If you are passing the returned files from glob to globfilter or globmatch,
it is important to ensure directory paths have trailing slashes as these functions have no way of telling the path is a
directory otherwise (except when REALPATH is enabled). If you have REALPATH
enabled, ensuring the files have trailing slashes can still save you a call to os.path.isdir as
REALPATH resorts to calling it if there is no trailing slash.
>>> from wcmatch import glob
>>> glob.glob('*', flags=glob.MARK)
['appveyor.yml', 'base.patch', 'basematch.diff', 'docs/', 'LICENSE.md', 'MANIFEST.in', 'mkdocs.yml', 'README.md', 'requirements/', 'setup.cfg', 'setup.py', 'tests/', 'tools/', 'tox.ini', 'wcmatch/']
>>> glob.glob('*')
['appveyor.yml', 'base.patch', 'basematch.diff', 'docs', 'LICENSE.md', 'MANIFEST.in', 'mkdocs.yml', 'README.md', 'requirements', 'setup.cfg', 'setup.py', 'tests', 'tools', 'tox.ini', 'wcmatch']
glob.MATCHBASE, glob.X
MATCHBASE, when a pattern has no slashes in it, will cause glob and iglob to seek for
any file anywhere in the tree with a matching basename. When enabled for globfilter and
globmatch, any path whose basename matches. MATCHBASE is sensitive to files and directories that
start with . and will not match such files and directories if DOTGLOB is not enabled.

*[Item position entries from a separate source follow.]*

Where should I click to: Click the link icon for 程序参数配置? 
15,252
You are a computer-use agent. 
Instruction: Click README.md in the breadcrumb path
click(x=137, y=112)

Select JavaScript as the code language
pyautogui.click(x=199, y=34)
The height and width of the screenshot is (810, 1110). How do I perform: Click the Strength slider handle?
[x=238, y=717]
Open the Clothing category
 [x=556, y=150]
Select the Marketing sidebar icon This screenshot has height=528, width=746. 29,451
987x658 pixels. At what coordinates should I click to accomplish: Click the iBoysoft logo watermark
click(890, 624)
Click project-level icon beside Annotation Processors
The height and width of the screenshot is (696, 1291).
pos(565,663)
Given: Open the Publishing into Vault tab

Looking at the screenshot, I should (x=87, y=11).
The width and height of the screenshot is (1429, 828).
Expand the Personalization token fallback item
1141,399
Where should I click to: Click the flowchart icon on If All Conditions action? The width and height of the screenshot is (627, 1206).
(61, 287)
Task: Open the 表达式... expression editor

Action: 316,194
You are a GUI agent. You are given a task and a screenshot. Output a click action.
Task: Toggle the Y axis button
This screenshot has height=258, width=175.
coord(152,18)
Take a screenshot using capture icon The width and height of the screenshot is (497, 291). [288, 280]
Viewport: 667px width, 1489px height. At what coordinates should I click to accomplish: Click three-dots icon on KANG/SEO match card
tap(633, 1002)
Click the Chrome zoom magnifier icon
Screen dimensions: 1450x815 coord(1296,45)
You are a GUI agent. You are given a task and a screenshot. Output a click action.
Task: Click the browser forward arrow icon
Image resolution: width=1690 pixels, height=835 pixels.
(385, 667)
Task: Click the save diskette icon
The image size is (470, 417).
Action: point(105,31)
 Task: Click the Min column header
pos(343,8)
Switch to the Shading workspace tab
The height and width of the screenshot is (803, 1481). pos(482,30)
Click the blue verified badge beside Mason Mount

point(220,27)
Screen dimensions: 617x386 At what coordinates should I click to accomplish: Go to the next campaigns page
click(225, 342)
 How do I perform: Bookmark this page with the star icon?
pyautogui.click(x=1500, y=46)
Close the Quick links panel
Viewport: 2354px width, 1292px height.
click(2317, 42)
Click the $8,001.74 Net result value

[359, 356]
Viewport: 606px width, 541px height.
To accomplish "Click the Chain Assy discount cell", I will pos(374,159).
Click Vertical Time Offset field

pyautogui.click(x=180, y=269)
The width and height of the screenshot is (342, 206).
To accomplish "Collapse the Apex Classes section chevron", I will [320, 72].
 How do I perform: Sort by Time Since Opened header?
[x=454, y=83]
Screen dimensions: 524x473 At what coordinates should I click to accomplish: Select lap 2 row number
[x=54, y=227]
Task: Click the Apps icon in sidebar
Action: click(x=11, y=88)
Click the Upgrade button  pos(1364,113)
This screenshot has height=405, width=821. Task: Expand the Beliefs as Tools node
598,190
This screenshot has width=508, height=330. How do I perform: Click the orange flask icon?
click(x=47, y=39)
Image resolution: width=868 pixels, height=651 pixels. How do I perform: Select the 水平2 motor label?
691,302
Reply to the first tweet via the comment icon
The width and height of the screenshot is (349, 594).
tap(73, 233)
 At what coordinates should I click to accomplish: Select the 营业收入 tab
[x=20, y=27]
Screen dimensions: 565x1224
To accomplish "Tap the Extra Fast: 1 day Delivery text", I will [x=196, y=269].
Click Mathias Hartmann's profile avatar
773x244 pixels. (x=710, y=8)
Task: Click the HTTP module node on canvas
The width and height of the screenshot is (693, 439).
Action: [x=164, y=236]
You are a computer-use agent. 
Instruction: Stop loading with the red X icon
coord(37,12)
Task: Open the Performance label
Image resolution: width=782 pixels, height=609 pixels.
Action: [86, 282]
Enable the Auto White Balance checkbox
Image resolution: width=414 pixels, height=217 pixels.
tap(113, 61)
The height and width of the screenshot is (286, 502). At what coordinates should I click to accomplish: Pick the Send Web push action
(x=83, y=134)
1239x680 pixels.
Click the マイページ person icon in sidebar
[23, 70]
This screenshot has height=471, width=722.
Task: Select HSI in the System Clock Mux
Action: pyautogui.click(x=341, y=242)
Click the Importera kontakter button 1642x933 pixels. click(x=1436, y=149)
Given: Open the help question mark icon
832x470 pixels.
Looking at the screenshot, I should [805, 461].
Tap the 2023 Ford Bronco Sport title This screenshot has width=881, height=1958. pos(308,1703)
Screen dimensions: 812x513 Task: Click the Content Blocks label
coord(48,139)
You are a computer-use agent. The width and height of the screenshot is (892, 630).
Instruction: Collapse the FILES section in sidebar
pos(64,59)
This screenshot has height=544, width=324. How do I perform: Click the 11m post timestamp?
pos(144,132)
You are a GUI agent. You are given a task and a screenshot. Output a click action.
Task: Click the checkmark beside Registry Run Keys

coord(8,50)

>>> from wcmatch import glob
>>> glob.glob('*.txt', flags=glob.MATCHBASE)
['docs/src/dictionary/en-custom.txt', 'docs/src/markdown/_snippets/abbr.txt', 'docs/src/markdown/_snippets/links.txt', 'docs/src/markdown/_snippets/posix.txt', 'docs/src/markdown/_snippets/refs.txt', 'requirements/docs.txt', 'requirements/lint.txt', 'requirements/setup.txt', 'requirements/test.txt', 'requirements/tools.txt']
glob.NODIR, glob.O
NODIR will cause glob, iglob, globmatch, and globfilter to return only matched files.
>>> from wcmatch import glob
>>> glob.glob('*', flags=glob.NODIR)
['appveyor.yml', 'LICENSE.md', 'MANIFEST.in', 'mkdocs.yml', 'README.md', 'setup.cfg', 'setup.py', 'spell.log', 'tox.ini']
>>> glob.glob('*')
['appveyor.yml', 'docs', 'LICENSE.md', 'MANIFEST.in', 'mkdocs.yml', 'README.md', 'requirements', 'setup.cfg', 'setup.py', 'spell.log', 'tests', 'tools', 'tox.ini', 'wcmatch']
glob.FORCEWIN, glob.W
FORCEWIN will force Windows path and case logic to be used on Linux/Unix systems. It will also cause slashes to be
normalized and Windows drive syntax to be handled special. This is great if you need to match Windows specific paths on
a Linux/Unix system. This will only work on commands that do not access the file system: translate,
globmatch, globfilter, etc. These flags will not work with glob
or iglob. It also will not work when using the REALPATH flag with things like
globmatch and globfilter.
If FORCEWIN is used along side FORCEUNIX, both will be ignored.
glob.FORCEUNIX, glob.U
FORCEUNIX will force Linux/Unix path and case logic to be used on Windows systems. This is great if you need to match
Linux/Unix specific paths on a Windows system. This will only work on commands that do not access the file system:
translate, globmatch, globfilter, etc. These flags will not
work with glob or iglob. It also will not work when using the REALPATH
flag with things like globmatch and globfilter.
When using FORCEUNIX, the paths are assumed to be case sensitive, but you can use IGNORECASE to
use case insensitivity.
If FORCEUNIX is used along side FORCEWIN, both will be ignored.